• _TO DO_
Return only the lines of the data below from the line with "Viewport: 758px width, 452px height." up to and including the line with "the tree panel", exactly as written, with the pictures omitted.
───── ENTRIES SHOWN
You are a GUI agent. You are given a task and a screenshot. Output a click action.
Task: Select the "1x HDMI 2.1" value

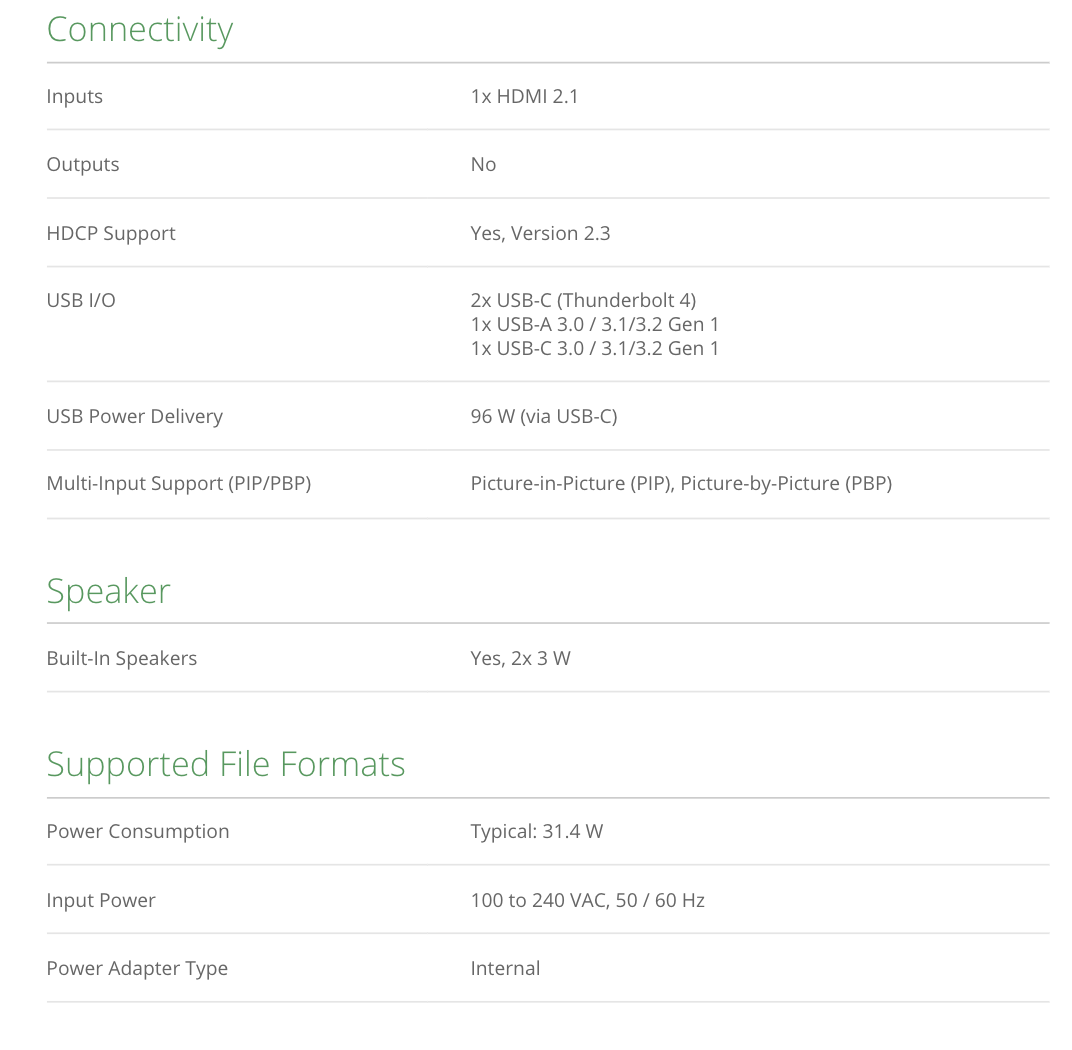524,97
──────────
───── ENTRIES SHOWN
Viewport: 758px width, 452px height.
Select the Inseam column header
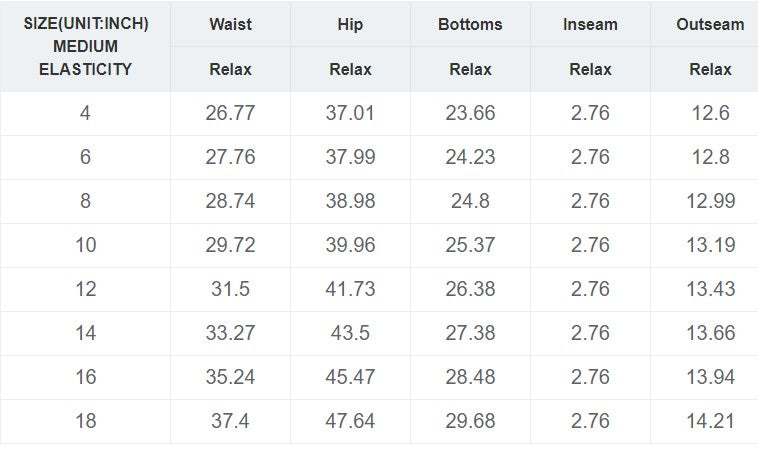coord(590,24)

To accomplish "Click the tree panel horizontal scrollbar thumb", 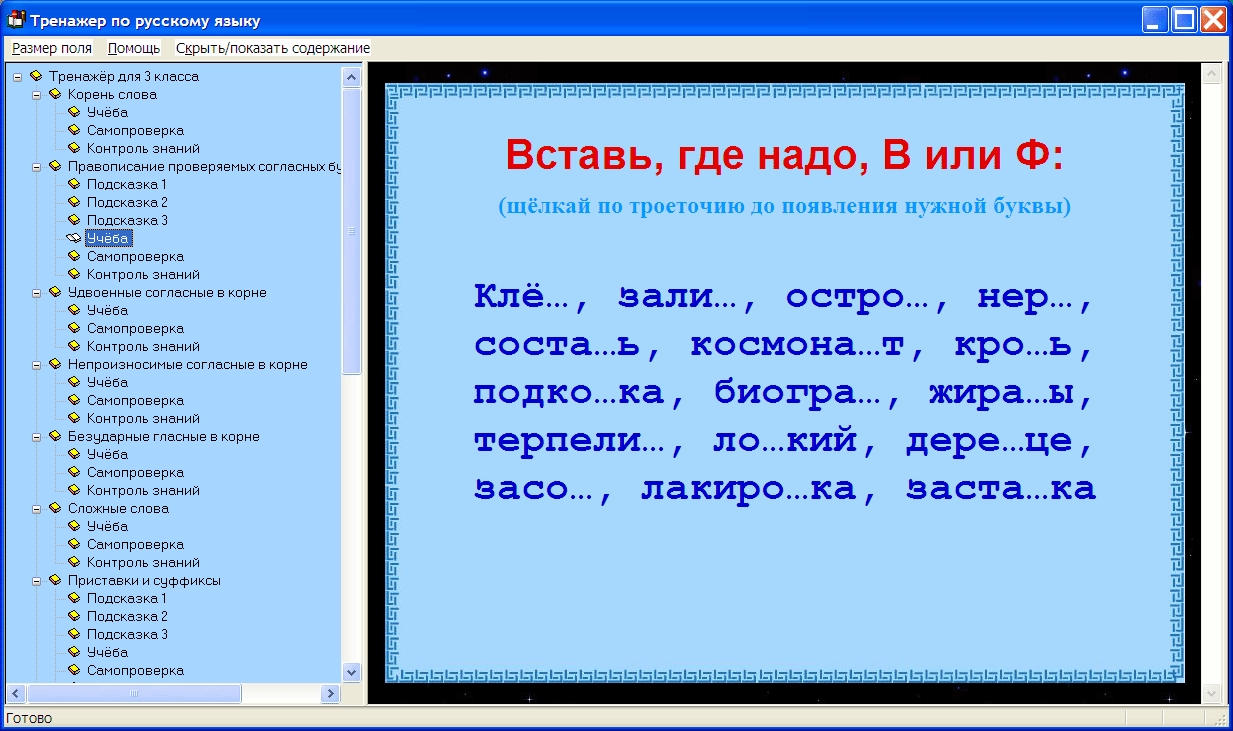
──────────
• _WRITTEN RESPONSE_
Viewport: 758px width, 452px height.
Select the Inseam column header
coord(590,24)

To accomplish "Click the tree panel horizontal scrollbar thumb", 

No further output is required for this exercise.